Camille Van Deputte is a postdoctoral researcher at the School of Anthropology and Ethnography Museum (SAME) and works with Professor Ramon Sarró. She is a recipient of the Fyssen Foundation scholarship, which offers junior scholars the opportunity to conduct postdoctoral research in prestigious university as Oxford University.
She defended her PhD thesis in social anthropology at Paris Nanterre University (France) in December 2023 titled “Êtres obligés. Jeunes hommes, femmes âgées et devineresses dans la région de Korhogo (Côte d’Ivoire)1” as a member of Laboratoire d’Ethnologie et de Sociologie Comparative (LESC).
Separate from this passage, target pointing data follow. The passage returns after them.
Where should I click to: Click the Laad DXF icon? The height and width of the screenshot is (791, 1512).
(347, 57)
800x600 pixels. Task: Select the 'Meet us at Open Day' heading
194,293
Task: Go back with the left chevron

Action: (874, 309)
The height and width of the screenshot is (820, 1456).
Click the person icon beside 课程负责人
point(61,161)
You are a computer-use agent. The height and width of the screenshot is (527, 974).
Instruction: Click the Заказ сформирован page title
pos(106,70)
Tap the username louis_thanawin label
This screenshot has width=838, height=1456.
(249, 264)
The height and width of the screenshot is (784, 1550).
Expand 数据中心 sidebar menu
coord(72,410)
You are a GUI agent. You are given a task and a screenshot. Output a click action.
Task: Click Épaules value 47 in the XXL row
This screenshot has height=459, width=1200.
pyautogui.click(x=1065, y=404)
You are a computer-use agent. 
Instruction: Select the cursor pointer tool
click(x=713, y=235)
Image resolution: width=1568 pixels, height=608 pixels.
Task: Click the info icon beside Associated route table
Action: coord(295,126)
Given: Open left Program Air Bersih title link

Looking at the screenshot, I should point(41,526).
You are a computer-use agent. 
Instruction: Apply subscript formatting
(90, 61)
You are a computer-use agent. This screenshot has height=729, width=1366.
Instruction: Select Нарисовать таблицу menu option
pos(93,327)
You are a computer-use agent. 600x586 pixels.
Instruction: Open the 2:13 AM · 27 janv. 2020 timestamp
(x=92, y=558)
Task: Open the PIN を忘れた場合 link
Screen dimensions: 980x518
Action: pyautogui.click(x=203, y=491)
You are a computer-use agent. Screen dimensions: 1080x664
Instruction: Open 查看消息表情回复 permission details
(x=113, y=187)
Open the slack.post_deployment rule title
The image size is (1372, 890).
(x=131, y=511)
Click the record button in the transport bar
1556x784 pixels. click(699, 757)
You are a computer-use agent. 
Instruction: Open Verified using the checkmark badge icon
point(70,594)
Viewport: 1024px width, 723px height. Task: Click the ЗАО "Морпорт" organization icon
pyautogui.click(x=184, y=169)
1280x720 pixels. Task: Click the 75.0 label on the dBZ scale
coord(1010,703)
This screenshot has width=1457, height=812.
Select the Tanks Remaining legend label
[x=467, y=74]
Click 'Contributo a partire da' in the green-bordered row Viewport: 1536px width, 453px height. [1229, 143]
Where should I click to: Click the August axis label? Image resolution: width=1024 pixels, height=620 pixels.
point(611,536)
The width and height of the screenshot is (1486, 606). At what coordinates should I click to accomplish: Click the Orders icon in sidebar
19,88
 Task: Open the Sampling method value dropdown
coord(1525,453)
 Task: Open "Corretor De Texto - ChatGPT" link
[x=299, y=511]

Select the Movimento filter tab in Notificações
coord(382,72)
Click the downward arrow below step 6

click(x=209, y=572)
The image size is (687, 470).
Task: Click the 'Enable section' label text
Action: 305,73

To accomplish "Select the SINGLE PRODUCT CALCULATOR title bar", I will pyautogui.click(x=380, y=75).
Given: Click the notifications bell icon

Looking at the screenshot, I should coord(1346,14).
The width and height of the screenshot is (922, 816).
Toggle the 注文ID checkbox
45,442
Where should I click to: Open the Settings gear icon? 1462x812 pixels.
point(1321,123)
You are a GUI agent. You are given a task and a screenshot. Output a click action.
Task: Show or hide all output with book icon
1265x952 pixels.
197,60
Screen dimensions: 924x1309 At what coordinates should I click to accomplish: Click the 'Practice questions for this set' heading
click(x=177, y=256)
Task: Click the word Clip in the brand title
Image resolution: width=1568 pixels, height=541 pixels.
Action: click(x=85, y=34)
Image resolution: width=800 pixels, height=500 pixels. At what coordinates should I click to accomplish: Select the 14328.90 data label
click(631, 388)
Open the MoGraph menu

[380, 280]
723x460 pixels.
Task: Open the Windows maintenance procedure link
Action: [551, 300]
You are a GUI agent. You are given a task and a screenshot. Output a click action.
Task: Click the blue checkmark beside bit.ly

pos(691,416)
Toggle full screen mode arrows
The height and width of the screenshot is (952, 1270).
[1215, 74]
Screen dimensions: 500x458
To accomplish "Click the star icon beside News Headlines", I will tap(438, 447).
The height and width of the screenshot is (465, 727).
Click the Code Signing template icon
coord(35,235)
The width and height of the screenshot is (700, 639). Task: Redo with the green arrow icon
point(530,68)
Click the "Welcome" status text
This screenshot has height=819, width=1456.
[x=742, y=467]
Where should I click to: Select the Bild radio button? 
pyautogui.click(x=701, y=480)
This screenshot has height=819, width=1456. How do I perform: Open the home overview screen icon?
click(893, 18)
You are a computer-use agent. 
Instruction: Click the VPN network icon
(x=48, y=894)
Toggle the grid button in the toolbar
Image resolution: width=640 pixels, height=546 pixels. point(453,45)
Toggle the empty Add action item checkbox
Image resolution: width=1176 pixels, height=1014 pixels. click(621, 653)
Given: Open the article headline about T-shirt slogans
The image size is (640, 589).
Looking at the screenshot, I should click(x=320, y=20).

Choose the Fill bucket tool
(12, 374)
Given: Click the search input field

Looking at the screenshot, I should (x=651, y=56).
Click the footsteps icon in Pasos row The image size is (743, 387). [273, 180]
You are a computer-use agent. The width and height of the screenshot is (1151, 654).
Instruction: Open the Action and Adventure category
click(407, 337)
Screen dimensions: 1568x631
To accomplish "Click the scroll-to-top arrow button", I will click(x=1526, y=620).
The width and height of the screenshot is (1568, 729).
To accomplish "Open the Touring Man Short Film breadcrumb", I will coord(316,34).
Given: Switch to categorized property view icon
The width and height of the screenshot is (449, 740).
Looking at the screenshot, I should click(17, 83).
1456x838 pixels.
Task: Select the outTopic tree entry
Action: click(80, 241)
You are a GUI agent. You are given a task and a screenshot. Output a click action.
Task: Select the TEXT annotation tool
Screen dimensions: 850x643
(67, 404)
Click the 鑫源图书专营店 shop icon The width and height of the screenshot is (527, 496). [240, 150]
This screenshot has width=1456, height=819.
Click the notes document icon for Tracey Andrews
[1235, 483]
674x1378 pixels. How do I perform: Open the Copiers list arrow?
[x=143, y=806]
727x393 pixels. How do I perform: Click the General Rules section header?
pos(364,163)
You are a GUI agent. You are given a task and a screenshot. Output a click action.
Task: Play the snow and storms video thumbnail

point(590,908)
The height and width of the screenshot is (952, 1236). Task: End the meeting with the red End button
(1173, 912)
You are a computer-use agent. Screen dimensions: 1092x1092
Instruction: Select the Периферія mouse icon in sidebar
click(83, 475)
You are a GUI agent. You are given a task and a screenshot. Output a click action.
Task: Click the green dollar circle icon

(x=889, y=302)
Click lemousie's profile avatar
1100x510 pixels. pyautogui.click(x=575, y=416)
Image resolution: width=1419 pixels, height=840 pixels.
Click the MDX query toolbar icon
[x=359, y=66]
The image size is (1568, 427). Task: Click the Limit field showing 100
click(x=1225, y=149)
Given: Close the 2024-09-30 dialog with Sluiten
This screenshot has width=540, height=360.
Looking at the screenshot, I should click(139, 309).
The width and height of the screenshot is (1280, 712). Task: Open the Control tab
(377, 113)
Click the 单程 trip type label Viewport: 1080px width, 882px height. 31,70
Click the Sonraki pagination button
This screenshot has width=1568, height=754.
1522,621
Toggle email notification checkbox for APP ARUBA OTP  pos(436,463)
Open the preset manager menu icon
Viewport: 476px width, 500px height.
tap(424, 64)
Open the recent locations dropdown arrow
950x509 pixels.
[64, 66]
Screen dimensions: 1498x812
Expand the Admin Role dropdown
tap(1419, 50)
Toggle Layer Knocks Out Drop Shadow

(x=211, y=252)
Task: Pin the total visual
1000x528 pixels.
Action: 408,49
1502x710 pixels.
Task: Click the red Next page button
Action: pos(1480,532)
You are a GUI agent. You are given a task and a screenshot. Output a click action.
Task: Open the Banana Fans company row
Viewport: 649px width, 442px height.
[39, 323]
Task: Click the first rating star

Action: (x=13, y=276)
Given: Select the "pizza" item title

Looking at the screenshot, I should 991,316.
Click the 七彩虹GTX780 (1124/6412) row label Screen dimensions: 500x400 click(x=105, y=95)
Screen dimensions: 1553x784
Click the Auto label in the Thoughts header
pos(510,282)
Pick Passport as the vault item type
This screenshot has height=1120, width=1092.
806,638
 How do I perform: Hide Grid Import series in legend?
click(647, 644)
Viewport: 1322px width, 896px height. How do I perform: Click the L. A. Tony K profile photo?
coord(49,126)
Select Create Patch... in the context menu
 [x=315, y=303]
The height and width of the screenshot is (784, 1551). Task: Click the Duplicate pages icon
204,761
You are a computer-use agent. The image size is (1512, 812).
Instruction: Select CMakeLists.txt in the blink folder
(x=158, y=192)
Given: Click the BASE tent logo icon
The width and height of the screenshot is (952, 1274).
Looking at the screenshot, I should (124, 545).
Based on ethnography conducted among young men, elderly women and diviners in the Korhogo region of Ivory Coast, her PhD thesis explores the everyday implementation of ties of interdependency and solidarities, which she calls relations of obligation. These relations contribute to the position of such persons in the social hierarchy. Young men remain as dependents despite their age and their aspirations to become heads of household. As a consequence of old age and widowhood, elderly women struggle for their livelihood. While attempting to uphold their responsibilities towards their offspring, especially their grand-children, they are increasingly dependent on the assistance of others. Insofar as diviners are concerned, they must constantly negotiate with both members of their human entourage and with the entities that have elected them (ancestors, spirits), whose interests are often opposed. Obligation, as a relational modality, opens up a new understanding of the everyday structuring of social relationships as much as of the personal experiences of youth, old age and the condition of being chosen by an invisible entity.